• _Task to complete_:
Nothing but the lines from the one containing "Viewport: 780px width, 596px height." through the end of the entries below should be set down, each exactly as written.

• _Provided data_:
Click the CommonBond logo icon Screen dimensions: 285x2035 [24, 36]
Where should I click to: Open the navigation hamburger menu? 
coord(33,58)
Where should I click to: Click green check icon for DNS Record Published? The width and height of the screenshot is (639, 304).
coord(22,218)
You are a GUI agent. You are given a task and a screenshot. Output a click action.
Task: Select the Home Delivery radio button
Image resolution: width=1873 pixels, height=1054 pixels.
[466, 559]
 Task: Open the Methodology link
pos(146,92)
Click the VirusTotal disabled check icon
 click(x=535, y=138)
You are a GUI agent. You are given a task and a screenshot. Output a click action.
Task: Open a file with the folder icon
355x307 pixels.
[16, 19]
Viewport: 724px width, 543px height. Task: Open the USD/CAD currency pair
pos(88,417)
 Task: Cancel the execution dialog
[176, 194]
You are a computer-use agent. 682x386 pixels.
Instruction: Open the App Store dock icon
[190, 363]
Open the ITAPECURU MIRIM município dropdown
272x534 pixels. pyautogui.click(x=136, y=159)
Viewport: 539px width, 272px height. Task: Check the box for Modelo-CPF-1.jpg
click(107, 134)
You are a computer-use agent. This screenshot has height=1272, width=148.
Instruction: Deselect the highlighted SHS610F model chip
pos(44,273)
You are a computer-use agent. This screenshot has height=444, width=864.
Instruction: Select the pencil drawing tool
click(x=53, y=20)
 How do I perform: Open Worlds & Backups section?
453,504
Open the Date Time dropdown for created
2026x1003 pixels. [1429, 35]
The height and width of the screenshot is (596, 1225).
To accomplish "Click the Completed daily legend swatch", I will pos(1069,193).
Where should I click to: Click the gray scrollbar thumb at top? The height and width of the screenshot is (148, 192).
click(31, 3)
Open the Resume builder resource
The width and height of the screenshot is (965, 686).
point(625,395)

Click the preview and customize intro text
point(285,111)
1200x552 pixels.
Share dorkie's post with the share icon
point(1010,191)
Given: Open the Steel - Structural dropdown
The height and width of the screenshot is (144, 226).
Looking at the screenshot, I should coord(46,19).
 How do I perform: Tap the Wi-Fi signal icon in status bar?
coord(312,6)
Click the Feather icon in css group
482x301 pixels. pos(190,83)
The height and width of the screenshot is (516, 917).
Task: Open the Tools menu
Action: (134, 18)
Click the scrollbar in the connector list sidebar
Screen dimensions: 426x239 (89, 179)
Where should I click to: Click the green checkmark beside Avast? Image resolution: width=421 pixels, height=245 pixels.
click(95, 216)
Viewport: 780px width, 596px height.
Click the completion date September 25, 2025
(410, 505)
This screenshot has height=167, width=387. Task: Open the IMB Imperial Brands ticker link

• _Output for this exercise_:
Viewport: 780px width, 596px height.
Click the completion date September 25, 2025
(410, 505)
This screenshot has height=167, width=387. Task: Open the IMB Imperial Brands ticker link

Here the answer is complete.